Similarly in ‘Tess’ the initial sexual violations of Alec towards her is what
causes the character to become more wary and uneasy in the presence of men.
Whilst Thetis does not initially accept the thought of being controlled by a
man and giving up her freedom the character of Tess never truly has any form of
freedom with her decisions constantly being manipulated to suit the needs of
the male characters in her life (i.e. her father, Alec, Angel).

 

Throughout Hardy’s novel it is reinforced that Tess is a ‘pure woman’
and is often described in a way that depicts her as innocent such as her first
introduction at the May Day dance where she is in a company of girls wearing a
white dress. The white implying purity, innocence and chastity that she is
supposed to represent. However the purity of the white is offset by the red
ribbon in her hair, red being a colour typically associated with sin, sexuality
and danger. She is described as “the only one of the white company who
could boast of such a pronounced adornment” suggesting that out of the
entire company of girls it is her fate to be tainted with the sexual violence
that she will have to face at the hands of Alec, thus the ribbon being a
physical representation the eventual ruining of her innocence. Alec first
exercises his dominance over Tess when he coerces her to eat a strawberry from
his hand and even though she is uncomfortable “in a slight distress she parted
her lips and took it in”. The verb ‘distress’ displays that she felt
uncomfortable in giving in to what Alec wanted but due to his position as a
rich, white, powerful male she felt an obligation to give in, as it is what
would be expected of a woman in Victorian society. Alec abuses his position of
being at the top of the Victorian hierarchy to abuse Tess knowing that she
would be too afraid to go against him, especially due to her position of being
poor and a woman. The red colour of the strawberry reiterates the fact that she
is in a dangerous position, which is also sexually charged as strawberry’s can
be considered to be symbolic of passion and sexual desires. This initial
violation, whilst small, displays that Alec believes he can successfully have control
over Tess, as she is unlikely to fight back against him. The peak of his
dominance and control over the character of Tess is when the implied rape
happens in ‘The Chase’. The sexual dominance and violence that Tess goes through
during the rape shows how little control that she has even over the most
intimate aspects of her life with her virtue being taken away against her will.
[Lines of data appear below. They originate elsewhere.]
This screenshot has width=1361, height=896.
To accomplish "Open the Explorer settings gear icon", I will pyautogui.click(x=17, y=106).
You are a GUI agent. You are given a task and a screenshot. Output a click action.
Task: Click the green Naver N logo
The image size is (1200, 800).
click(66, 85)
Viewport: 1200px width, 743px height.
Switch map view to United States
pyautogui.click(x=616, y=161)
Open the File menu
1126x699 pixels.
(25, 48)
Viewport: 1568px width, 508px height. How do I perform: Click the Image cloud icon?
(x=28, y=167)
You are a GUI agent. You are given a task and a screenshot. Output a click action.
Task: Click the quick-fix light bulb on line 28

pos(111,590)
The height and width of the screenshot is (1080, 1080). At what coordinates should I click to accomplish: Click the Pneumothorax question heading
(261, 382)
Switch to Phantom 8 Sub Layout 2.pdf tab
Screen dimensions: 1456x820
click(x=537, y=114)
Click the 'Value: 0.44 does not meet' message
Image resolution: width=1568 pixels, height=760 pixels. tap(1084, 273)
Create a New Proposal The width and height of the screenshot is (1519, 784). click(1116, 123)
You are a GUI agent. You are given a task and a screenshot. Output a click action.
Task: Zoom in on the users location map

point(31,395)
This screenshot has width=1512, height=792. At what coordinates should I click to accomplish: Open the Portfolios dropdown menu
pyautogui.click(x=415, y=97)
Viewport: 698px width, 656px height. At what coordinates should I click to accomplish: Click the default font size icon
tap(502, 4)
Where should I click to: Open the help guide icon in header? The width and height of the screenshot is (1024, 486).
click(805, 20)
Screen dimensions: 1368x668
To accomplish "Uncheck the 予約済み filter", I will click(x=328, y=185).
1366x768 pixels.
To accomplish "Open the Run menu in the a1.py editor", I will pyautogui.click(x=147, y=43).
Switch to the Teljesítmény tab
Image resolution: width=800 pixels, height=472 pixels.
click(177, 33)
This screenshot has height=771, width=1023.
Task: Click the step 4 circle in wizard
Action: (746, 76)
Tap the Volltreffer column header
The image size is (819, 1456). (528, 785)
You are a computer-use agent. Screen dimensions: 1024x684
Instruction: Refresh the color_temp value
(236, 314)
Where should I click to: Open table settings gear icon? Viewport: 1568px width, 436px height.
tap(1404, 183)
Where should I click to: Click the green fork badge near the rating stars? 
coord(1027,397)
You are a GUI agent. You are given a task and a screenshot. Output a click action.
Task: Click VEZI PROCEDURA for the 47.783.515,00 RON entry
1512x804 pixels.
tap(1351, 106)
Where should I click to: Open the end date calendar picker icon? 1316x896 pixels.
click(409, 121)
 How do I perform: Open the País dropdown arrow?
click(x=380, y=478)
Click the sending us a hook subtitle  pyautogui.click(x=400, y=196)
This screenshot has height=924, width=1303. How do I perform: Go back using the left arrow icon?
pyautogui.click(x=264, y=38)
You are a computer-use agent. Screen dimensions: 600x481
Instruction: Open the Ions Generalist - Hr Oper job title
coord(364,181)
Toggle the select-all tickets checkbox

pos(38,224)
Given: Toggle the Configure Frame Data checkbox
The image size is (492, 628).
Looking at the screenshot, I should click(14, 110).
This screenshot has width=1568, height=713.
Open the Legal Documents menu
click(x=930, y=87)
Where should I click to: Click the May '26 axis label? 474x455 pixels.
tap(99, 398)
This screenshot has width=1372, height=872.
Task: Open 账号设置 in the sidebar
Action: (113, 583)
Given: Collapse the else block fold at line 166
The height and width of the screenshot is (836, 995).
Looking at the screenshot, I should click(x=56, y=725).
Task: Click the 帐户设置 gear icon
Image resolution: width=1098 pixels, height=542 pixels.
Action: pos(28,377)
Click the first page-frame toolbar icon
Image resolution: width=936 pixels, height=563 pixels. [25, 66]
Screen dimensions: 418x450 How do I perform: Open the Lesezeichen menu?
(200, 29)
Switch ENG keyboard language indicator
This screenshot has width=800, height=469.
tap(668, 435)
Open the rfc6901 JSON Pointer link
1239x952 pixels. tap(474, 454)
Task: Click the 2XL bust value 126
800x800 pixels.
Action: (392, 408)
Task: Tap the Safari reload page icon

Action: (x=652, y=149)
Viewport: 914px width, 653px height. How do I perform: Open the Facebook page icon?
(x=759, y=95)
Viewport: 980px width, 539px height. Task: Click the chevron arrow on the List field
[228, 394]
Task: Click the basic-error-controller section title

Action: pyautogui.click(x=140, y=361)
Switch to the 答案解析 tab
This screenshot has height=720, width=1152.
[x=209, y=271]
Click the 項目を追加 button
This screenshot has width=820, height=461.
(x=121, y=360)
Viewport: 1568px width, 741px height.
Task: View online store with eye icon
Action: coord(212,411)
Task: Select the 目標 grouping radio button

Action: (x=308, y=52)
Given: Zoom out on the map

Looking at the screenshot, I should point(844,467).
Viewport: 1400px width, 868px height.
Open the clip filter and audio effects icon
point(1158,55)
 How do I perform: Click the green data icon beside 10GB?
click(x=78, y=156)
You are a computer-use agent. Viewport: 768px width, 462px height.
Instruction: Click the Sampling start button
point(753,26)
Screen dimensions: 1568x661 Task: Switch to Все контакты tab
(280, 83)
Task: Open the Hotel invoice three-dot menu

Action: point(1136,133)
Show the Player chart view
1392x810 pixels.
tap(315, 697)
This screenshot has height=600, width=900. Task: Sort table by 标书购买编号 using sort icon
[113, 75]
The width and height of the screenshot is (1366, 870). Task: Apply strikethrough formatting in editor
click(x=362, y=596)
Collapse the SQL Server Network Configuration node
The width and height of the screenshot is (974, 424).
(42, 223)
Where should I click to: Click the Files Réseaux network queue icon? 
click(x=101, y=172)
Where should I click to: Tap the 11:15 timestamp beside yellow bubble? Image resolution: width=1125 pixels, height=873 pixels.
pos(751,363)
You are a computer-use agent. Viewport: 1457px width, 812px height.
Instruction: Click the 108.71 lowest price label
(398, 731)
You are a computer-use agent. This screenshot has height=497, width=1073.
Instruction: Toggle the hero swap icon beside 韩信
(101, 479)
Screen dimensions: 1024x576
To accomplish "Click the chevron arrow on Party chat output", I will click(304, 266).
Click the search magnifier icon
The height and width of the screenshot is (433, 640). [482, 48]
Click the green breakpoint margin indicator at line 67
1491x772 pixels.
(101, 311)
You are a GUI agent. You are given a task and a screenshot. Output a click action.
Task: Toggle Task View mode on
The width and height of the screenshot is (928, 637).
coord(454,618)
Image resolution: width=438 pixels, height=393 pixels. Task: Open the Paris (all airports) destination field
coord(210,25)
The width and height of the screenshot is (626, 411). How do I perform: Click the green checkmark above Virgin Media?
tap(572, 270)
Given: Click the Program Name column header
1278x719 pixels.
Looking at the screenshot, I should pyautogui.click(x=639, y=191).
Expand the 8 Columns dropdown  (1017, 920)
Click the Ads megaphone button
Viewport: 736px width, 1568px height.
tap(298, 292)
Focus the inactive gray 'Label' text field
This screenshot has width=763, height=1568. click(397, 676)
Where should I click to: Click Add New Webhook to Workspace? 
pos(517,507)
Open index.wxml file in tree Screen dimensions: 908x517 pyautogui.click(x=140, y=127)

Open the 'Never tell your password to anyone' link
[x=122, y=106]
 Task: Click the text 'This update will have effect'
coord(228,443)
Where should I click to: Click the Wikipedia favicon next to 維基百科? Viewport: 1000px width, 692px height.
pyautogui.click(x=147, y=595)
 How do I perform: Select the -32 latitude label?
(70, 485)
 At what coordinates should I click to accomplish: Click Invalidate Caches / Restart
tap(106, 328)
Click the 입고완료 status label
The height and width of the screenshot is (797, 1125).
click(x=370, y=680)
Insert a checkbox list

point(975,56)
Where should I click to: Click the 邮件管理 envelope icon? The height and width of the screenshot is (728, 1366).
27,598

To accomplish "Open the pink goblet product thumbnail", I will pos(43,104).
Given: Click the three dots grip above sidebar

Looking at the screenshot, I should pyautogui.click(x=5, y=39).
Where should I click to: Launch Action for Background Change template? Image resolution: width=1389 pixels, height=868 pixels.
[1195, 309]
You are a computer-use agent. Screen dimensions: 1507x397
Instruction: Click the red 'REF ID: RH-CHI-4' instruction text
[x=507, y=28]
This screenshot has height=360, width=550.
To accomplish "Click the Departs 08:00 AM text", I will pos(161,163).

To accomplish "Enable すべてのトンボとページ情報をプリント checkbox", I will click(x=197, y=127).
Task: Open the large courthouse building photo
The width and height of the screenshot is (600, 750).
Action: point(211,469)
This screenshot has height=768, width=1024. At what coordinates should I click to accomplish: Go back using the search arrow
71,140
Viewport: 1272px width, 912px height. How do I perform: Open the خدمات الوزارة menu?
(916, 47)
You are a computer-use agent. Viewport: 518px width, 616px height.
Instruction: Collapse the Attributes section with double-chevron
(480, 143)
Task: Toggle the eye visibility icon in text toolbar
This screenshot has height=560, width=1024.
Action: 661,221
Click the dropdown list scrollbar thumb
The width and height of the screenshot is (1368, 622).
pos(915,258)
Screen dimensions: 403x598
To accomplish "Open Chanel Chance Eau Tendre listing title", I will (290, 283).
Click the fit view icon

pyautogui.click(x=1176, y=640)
The rape ultimately exhibits who holds the power in their relationship. Hardy makes
it clear to the reader that Tess is unwilling in the entire situation and that “Upon
her eyelashes there lingered tears”, signifying that the event caused pain
and hurt for her. The line “Where was Tess’s guardian angel?” displays
the fact that Tess herself could not fight back against the injustice that was
happening to her and instead was hoping to rely on an ‘angel’ to save her from
the dominance exhibited by Alec. As a direct result of the rape, Tess becomes
pregnant and due to this becomes a social pariah, whilst Alec continues with
life as normal highlighting the double standards between Victorian men and
women. Even though she did not fight against Alec’s sexual dominance, Tess does
manage to insure that he doesn’t dominate every aspect of her life by refusing
to marry him despite him being her only potential suitor due to her being an “impure”
woman. This would’ve shocked Victorian reader as modern critic Ann Mickleson
put it “Tess is part of a class-conscious society, which regards the
peasant as an inferior member of society and woman as inferior to man”,
thus meaning that they wouldn’t have expected her to have her own free will to
make such a brave decision due to her lowly status.